Es klingt, als wäre Nina Walser sehr wütend. Zum Beispiel wenn sie ins Mikrofon schreit: »Mein Körper ist mein Template. Dein Körper ist mein Tablet.« Viel mehr Text gibt es im ersten Song des Debütalbums von Friends Of Gas nicht. Nur: »Wir sind zu glatt und transparent.« Unterlegt wird Walsers heiserer, doch krachender Gesang von krautigen Gitarren und drängendem Schlagzeug. Wenn man Nina Walser, über die man mal gelesen hat, dass sie gar nicht wütend sei, fragt, was denn bitte sonst, antwortet sie: »Quecksilbrig.«
Sie ist schwer zu fassen, diese Band aus München, die im letzten Jahr mit ihrem Album »Fatal Schwach« einfach mal so einschlug in die Musikgewohnheiten. Denn schon der zweite Song »Ewiges Haus« klingt wieder ganz anders. Walser haucht hier geradezu, dass sie nur »einen Stein, eine Schere und Papier« habe: »Und wenn du mich fragst, wo ich wohnen will, sage ich nichts mehr.« Was interpretationsfreudige Menschen gleich als Anti-Gentrifizierungssong ausmachen wollten. Doch ist er es wiederum auch nicht. Friends Of Gas sind jeder Eindeutigkeit vollends enthoben. So kann Nina Walser die Zeilen »I don’t need my teeth« im selben Atemzug singen wie »I need my teeth« – jeweils mit einer Dringlichkeit, die keine Fragen offen lässt. Wollen sie irgendetwas mitteilen mit ihren Songs? »Wer was macht, will meist was mitteilen. Deshalb muss es aber nicht erklärend sein«, sagt Walser und erklärt natürlich nichts.

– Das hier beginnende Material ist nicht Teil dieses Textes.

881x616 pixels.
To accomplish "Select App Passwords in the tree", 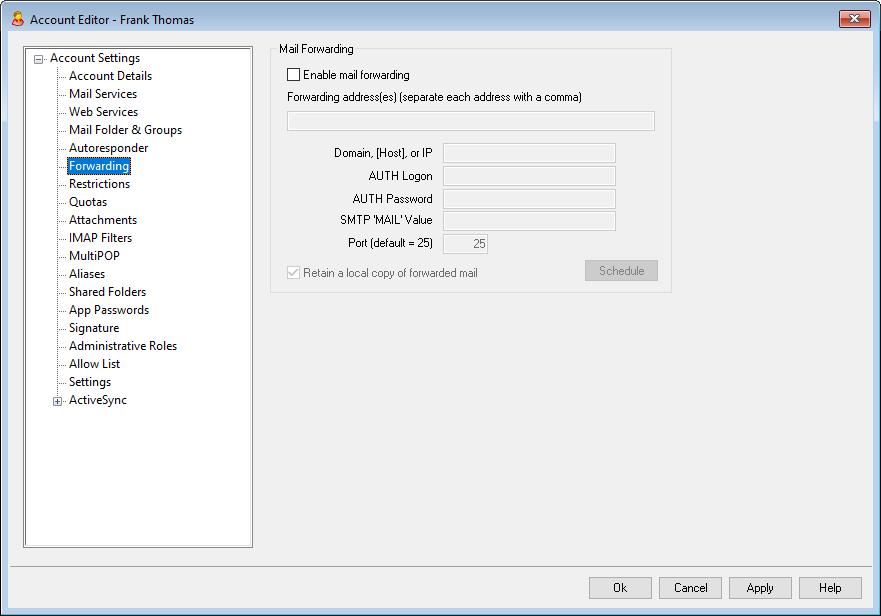I will [109, 310].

Kurz nach den Ausschreitungen beim G20-Gipfel in Hamburg sagen sie dann aber doch im kreuzer-Interview, dass der Song »Kollektives Träumen« trotz Zeilen wie »Gewalt geht immer, es geht nach vorne« und der ständigen Wiederholung von »wendet Gewalt an« auf keinen Fall ein stumpfer Aufruf zur Gewaltanwendung sei. Ein inhaltlich relevantes politisches Statement abzugeben, würde ihrer Meinung nach aber den Rahmen bei Weitem sprengen, also fügen sie nur noch an: »Der Plan, autonome Zentren wie die Rote Flora schließen zu wollen, ist ein vollkommener Irrsinn, der viele zu Recht wütend machen wird.«
Vielleicht sollte man den Texten auch gar nicht so viel Beachtung schenken, fügt sich Walsers ausdrucksstarke Stimme doch eher wie ein weiteres wichtiges Instrument in den dunklen, treibenden, lauten Post-Punk-Kraut-Rock-Sound ein. Die Texte von Friends Of Gas entstehen meist unabhängig von den Songs, werden mit der Musik neu kombiniert oder verändert: »Alles entsteht beim Machen, wir lassen uns eher treiben«, sagt Walser. So haben sie das Album »Fatal Schwach« produziert, während sie sich tagelang in einer kleinen Konzertbaracke in München – im Kafé Kult, wo schon Nirvana vor ihrem Durchbruch auftraten – mit Max Rieger von Die Nerven zurückgezogen haben, der die Songs live eingespielt aufnahm. »Die zwischenmenschlichen Beziehungen werden sensibler und feiner, man wächst mehr zusammen«, sagt Walser zu dieser Gemeinschaftsarbeit auf engem Raum.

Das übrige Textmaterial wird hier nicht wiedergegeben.